L’altra faccia del “Black Friday”

Nasce nella nostra patria capitalistica America, festeggiato tradizionalmente il giorno dopo del ringraziamento (quarto giovedì di Novembre) dando inizio allo “show” degli acquisti di Natale.

Ancora non è stato affermato empiricamente se sia una delle cose più piacevoli del Natale o forse paragonabile alla volta celeste che Atlante fu costretto da Zeus a tenere sulle spalle.

Il meccanismo che ha inserito il Black Friday nelle nostre menti è qualcosa di estremamente silenzioso e automatico, ma che se per pura casualità si prova ad analizzare potrebbe farmi accapponare la pelle.

Un giorno, solo uno, dove ogni store decide di imporvi un regalo.
Questo regalo va oltre il normale saldo estivo o invernale, è prima di ogni singola tradizione consumistica che prima conoscevate e la cosa ancora più simpatica di questo gioco è la durata: 24 h.


Avere 24 h per decidere se realmente abbiamo bisogno di qualcosa, che forse prima non era mai passato nelle nostre anticamere del cervello.

Foto e video dimostrano quanto questo fenomeno, in particolare in USA, abbia suscitato quasi un’ossessività ad avere una possibilità in più nel potere avere cosa si vuole con un inganno di un saldo che spesso non supera il 20%.
Amazon nel 2016 ha registrato circa 12 prodotti venduti al secondo, un incasso altissimo e inaspettato soprattutto in Italia, da quando la “vena consumistica del venerdì” è stata estesa – fortunatamente o sfortunatamente? – anche in Europa.

Ma cosa si può trovare di così sbagliato in un saldo, uno sconto, una cosa così semplice?
Perché farne polemica, parlarne in un’ottica negativa, quando è semplicemente qualcosa di “normale”?

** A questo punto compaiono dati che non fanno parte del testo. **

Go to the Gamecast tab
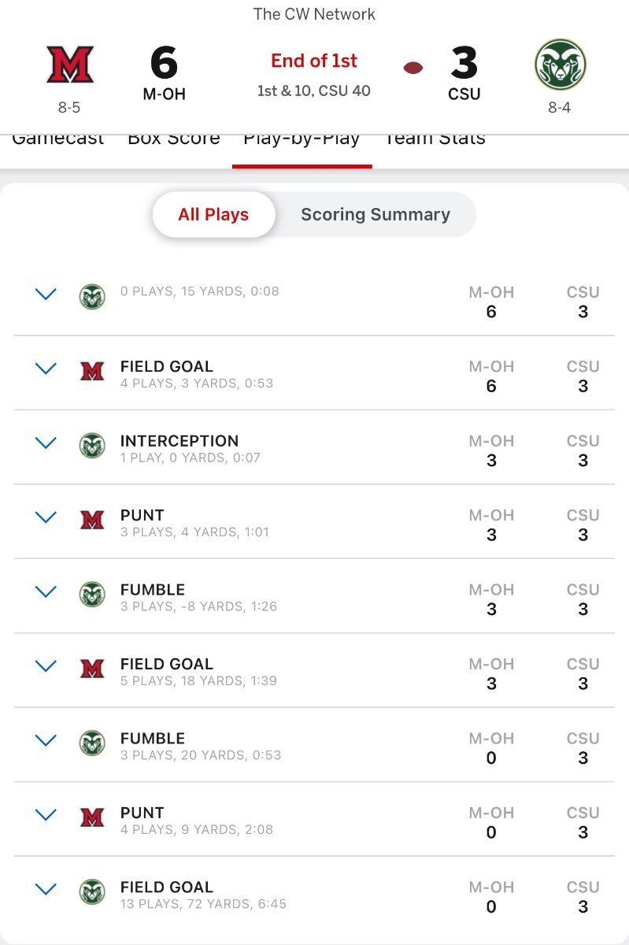629x945 pixels. click(x=58, y=139)
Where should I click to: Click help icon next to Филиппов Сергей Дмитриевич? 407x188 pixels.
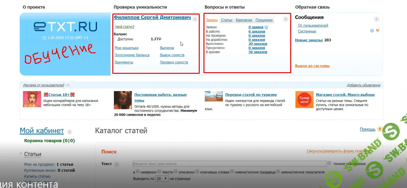[x=195, y=19]
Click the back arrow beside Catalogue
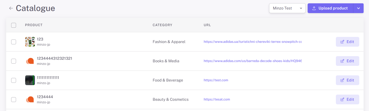 11,8
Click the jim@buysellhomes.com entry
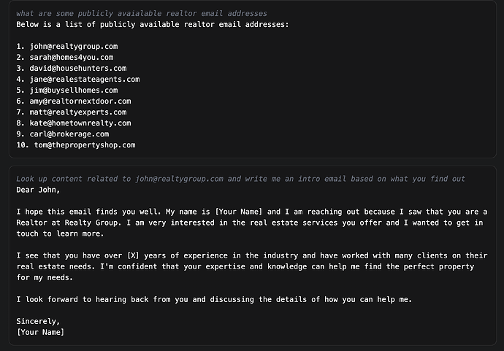This screenshot has width=504, height=351. 74,90
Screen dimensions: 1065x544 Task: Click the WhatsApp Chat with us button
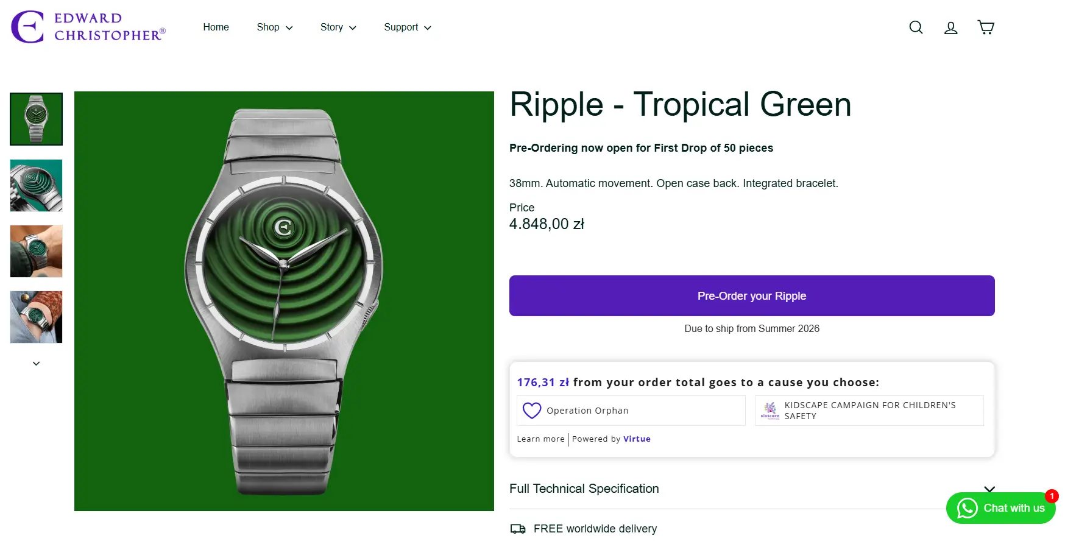click(x=1000, y=508)
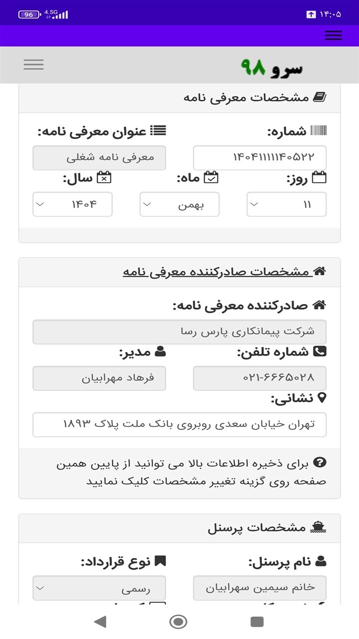
Task: Open the ماه month dropdown showing بهمن
Action: coord(180,204)
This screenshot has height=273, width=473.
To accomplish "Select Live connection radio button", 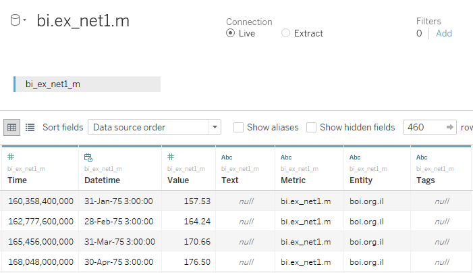I will point(230,33).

Ebbene, le motivazioni a mio avviso sono tante, e visto che polemizzare è sempre bellissimo non posso fare a meno di formare un elenco, disordinato (non penso vi sia un ordine di importanza) per dirvi per quale motivo dovremmo astenerci tutti da queste idee del nostro secolo.

1- Tendenzialmente si compra ciò di cui non si ha bisogno.
Aprire un portatile, andare sul sito di un qualsiasi e.commerce, si sceglie ciò che potrebbe essere utile, e con la scusa del “cavolo oggi è in saldo”, si compra.

2- Tutto ciò che è e-commerce, spesso e volentieri, è sinonimo di lavoro sotto pagato.
“Amazon” è il più grande business dei fattorini sfruttati, attualmente solo in Italia sta cercando di difendere i diritti dei lavorati con un sindacato che fa davvero fatica ad essere attivo.

3- Si sta perdendo il valore di quello che acquisti, nel senso, che si è arrivata a una totale ossessività delle cose che si hanno. Più si ha, più è veloce quello che si ha, più si è felici.

4- Ormai è bello quello che fanno tutti e se uno stato “liberale” come gli USA ci propinano una novità del tutto futile: “Cavolo, perché non lo facciamo anche noi?”

5- Andare nei negozi è bello. È un piacere. È un piacere che va gustato. Camminare per i portici di via Roma e realizzare che quel paio di jeans è ciò di cui hai bisogno.

Provarlo una volta, indossarlo, sognarlo e salutare la commessa.
Passarci la seconda volta, osservarlo, provarlo e di nuovo salutare la commessa.
Aspettare Natale, chiederlo e averlo.

Tempo, una parola così nuova?

Il Black Friday è il sunto del nostro tempo: si aspetta il venerdì tutta la settimana e molto spesso questo venerdì è nero.